We reported that in high tidal volume ventilation, leukocyte‐endothelial interactions amplify endothelial (EC) proinflammatory signaling as evident in increased tyrosine phosphorylation (TyrP) (AJRCMB, 2005). Here, we determined the role of P‐selectin in these responses. We mechanically ventilated isolated blood‐perfused lungs of wild type (WT) and P‐selectin knockout (P‐selectin−/ −) mice at tidal volume of 18 ml/Kg (HV) and respiratory frequency of 30/min. Mean pulmonary artery, left atrial and end‐expiratory pressures were 12, 6 and 5 cmH2O, respectively. After 1 h of HV, we subjected lysates of freshly recovered lung EC (FLEC) to SDS‐PAGE and Western blotting with anti‐TyrP Ab.

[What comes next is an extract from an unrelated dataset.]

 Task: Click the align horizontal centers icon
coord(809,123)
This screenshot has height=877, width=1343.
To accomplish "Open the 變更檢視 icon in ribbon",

TyrP of several EC proteins was greater in WT than in P selectin−/ − mice (P<.05). Confocal microscopy of immunofluorescently labeled FLEC revealed that in WT mice, the integrin αvβ3 both aggregated on the cell‐surface and it co‐localized with vWf. Both responses were abolished in P‐selectin−/ − mice (P<.05). We conclude that P‐selectin ligation augments HV‐induced endothelial TyrP, αvβ3 integrin aggregation and vWf expression. Our findings indicate that HV causes lung recruitment of leukocytes that further augment lung proinflammatory signaling in EC by ligating EC P‐selectin (Support: HL54157).